### Description of the task
Return the entries below exactly as they appear, starting with the line that contains "You are a GUI" and going on through the line that contains "[x=345, y=46]", and leave the pictures out.

### Data provided
---
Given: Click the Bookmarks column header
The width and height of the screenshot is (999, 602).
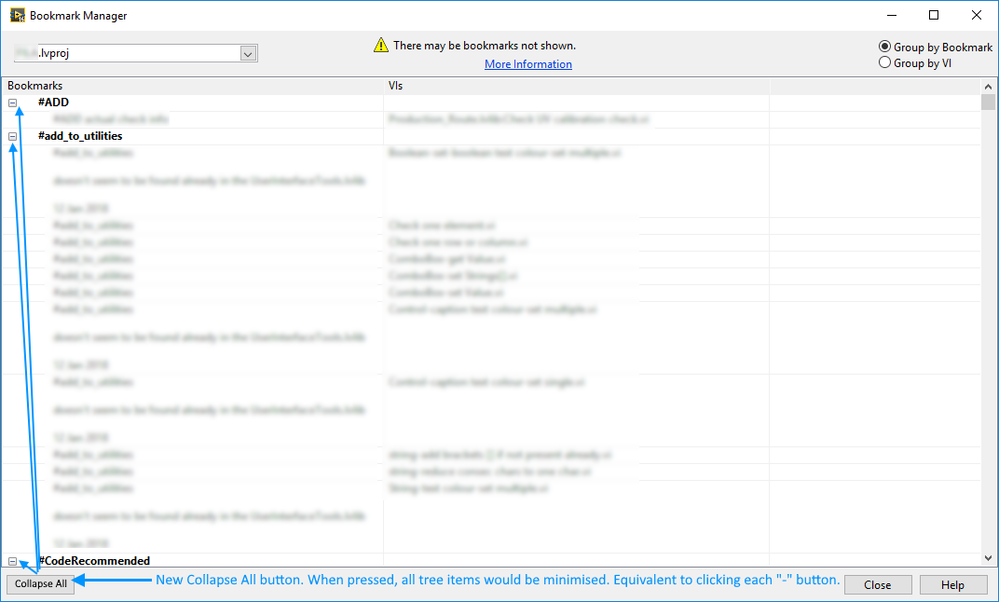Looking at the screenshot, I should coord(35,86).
---
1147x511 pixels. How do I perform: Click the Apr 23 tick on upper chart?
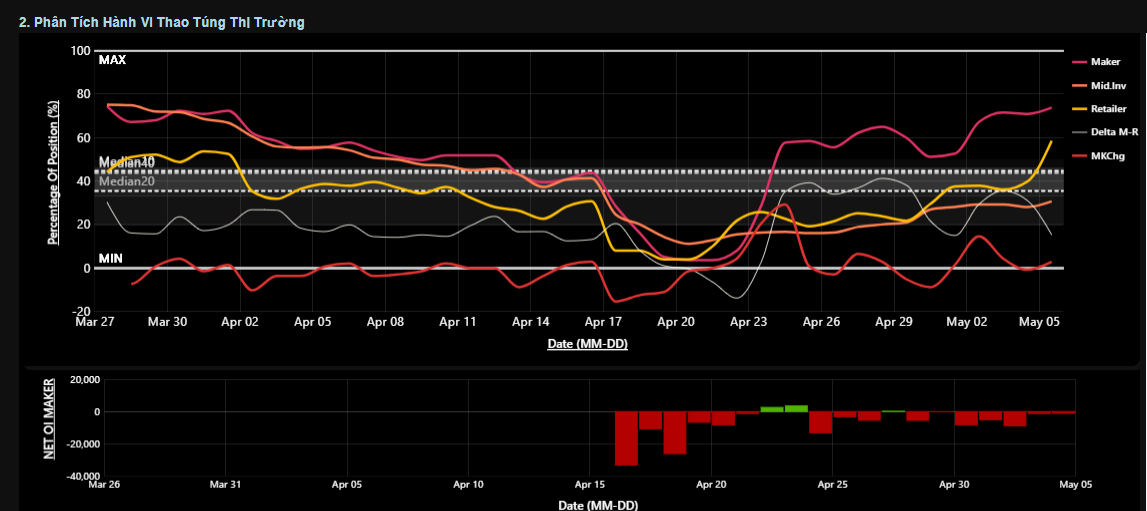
---
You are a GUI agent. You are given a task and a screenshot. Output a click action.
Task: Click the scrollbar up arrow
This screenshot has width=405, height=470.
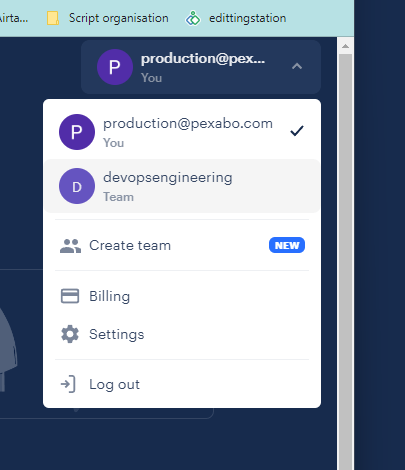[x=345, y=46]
---
### In response
You are a GUI agent. You are given a task and a screenshot. Output a click action.
Task: Click the scrollbar up arrow
This screenshot has width=405, height=470.
[x=345, y=46]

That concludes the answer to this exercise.